All creatures can sense fear, rage, anger and love. These are basic needs that drive life to survive and exist. But other than man, what creature can have a sense of honour and shame, justice and treachery, or chivalry or cowardice. These are qualities that require not only intellect but willpower and the ability to overcome the basic instincts. Only with a soul can a man react in a completely opposite manner to the fight or flight instincts that are hardwired into all living organisms. It is the soul which provides us with the ability to act noble, to appreciate beauty, to act contrary to our animal directives.

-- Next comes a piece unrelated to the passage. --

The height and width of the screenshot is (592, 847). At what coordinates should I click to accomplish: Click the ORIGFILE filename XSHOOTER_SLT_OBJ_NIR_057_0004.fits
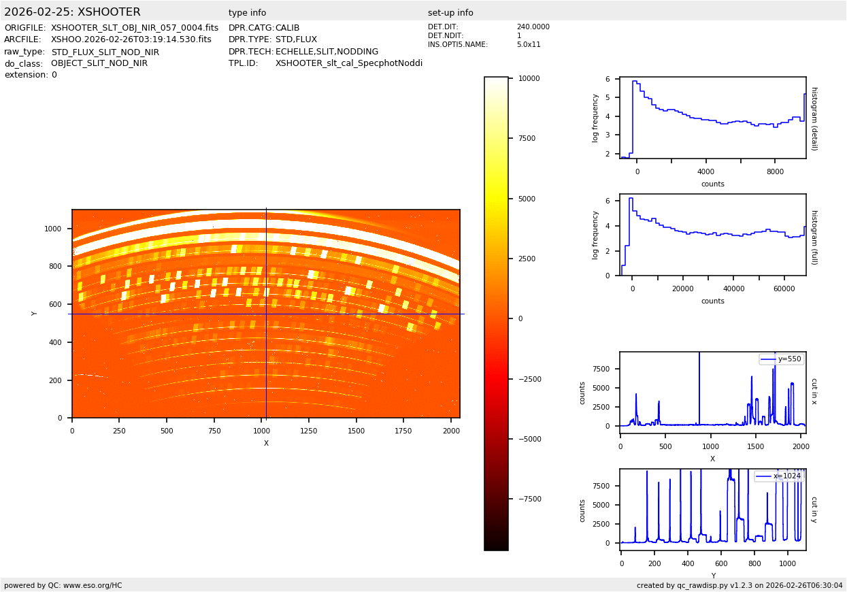pos(135,28)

The soul is malleable, waiting for us to shape it well beyond the simple spark that was infused within us the day we were conceived. It is ours to beautify, ours to fill with goodness, ours to glorify with love. In the same manner that we can shape it into a thing of ugliness should we choose to follow a path of darkness, filled with vices and hatred. What you do with the soul is within your own power and therefore it is left to your imagination to carve and shape into a final image of your life. The soul thirsts for its final transformation and it is the product of free will which was God’s gift to mankind. God has provided his guidelines by which man is to shape the soul but the determination of whether one does or doesn’t is left to each one of us.

Though man will never know immortality, the soul is already part of the everlasting existence of the universe. It is returned to the Shekinah when life is done, back to the domain which is God, Himself. How it returns to the Shekinah is our responsibility. Glorified, splendiferous, or scarred and damaged, that is within our power. And only when we realize that our existence does have a purpose, that it just isn’t about being born, living a life of toil and hardship, and then dying but in reality is finding ways in which to care and nurture this soul through the love and happiness that life can offer, then and only then do we face death knowing that we can achieve immortality but in a manner different than we assumed it would be achieved. Once we appreciate that throughout our lives we carry the soul like a foetus in the womb in order to give birth to it at the moment of our death then we have also attained an understanding of the meaning of life. The knowlege and experience that we impart to this soul will then either be of benefit or detriment to those already contained within the Shekinah, awaiting to spark another life, another existence. That is within our power. That is how our life is measured and weighed in the balance when we reach our final destiny. Not seeking some personal benefit and reward as we would like to believe, reducing God to some market haggler for our own fulfillment but instead with nobility and honour knowing that we have done our part to shape a better future for mankind and provided and instilled the love for a kinder world with the spark that we have passed on.